Excerpt from Book VII. Chapter VI. 2 Coast of the Black Sea.

Above Byzantium is the nation of the Asti, in whose territory is the city Calybe, which Philip the son of Amyntas made a settlement for criminals.

Excerpt from Book VII. Chapter VII. 8. Epirus.

The Amphilochians are Epirotae, as also are those nations who inhabit a rugged country situated above and close to the Illyrian mountains, the Molotti, Athamanes, Aethiceas, Tymphaei, Orestae Paroraei, and Atintanes, some of whom approach nearer to Macedonia, others to the Ionian Gulf. It is said that Orestes possessed the territory Orestias at the time of his flight, after the murder of his mother, and left the country bearing his name, where also he had built a city called Orestic Argos. With these people are intermixed Illyrian nations, some of whom are situated on the southern part of the mountainous district, and others above the Ionian Gulf. For above Epidamnus and Apollonia, as far as the Ceraunian mountains, live the Bulliones, Taulantii, Parthini, and Brygi.*

*These nations are mentioned by other authors; they were probably separated by the numerous mountain ridges to the west of Pindus.

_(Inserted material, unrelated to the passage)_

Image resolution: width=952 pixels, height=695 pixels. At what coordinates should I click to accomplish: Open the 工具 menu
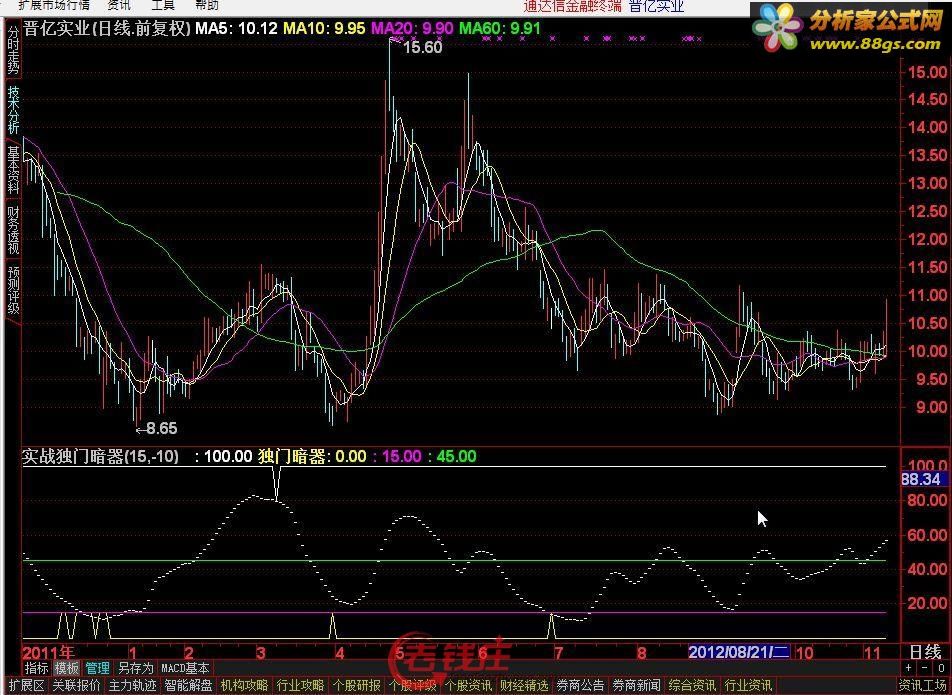(x=162, y=5)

Somewhere near are the silver mines of Damnstium. Here the Perisadyes had established their sway, and Enchelii, who are also called Sesarethii. Then come the Lyncestae, the territory Deuriopus, Pelagonia-Tripolitis, the Eordi, Elimia, and Eratyra. Formerly each of these nations was under its own prince. The chiefs of the Enchelii were descendants of Cadmus and Harmonia, and scenes of the fables respecting these persons are shown in the territory. This nation, therefore, was not governed by native princes. The Lyncestae were under Arrhabaeus, who was of the race of the Bacchiadae. Irra was his daughter, and his grand-daughter was Eurydice, the mother of Philip Amyntas.

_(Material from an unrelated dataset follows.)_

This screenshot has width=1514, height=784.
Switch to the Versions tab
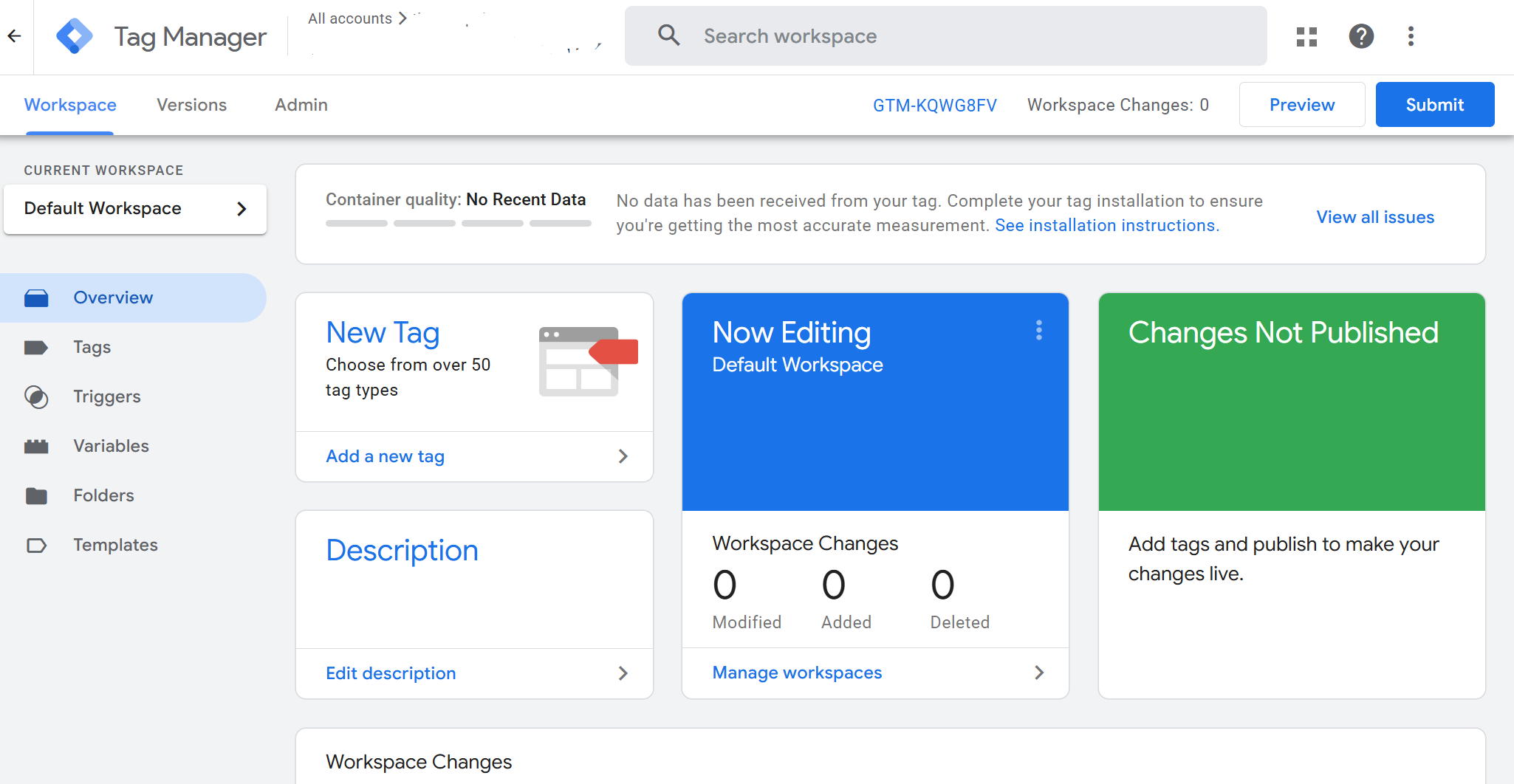click(x=191, y=105)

The Molotti also were Epirotae, and were subjects of Pyrrhus Neoptolemus, the son of Achilles, and of his descendants who were Thessalians. The rest were governed by native princes. Some tribes were continually endeavouring to obtain the mastery over the others, but all were finally defeated by the Macedonians, except a few situated above the Ionian Gulf. They gave the name of Upper Macedonia to the country about Lyncestis, Pelagonia, Orestias, and Elimia. Later writers called it Macedonia the Free, and some extend the name of Macedonia to all the country as far as Corcyra, at the same time assigning as their reasons, the mode of cutting their hair, their language, the use of the chlamys, and similar things in which they resemble the Macedonians; some of them, however, speak two languages. On the dissolution of the Macedonia empire, they fell under the power of the Romans.

Fragments* Book VII. Macedonia. Mount Athos. Thrace. Hellespont.

*The fragments are collected from the Palatine (Epit.) and Vatican (E.) Epitomes; and, in the opinion of Kramer, much is not lost. By the diligence and research of Kramer, the former length of these Fragments is more than doubled; but for a more particular account of his labours, the reader is referred to his preface and notes.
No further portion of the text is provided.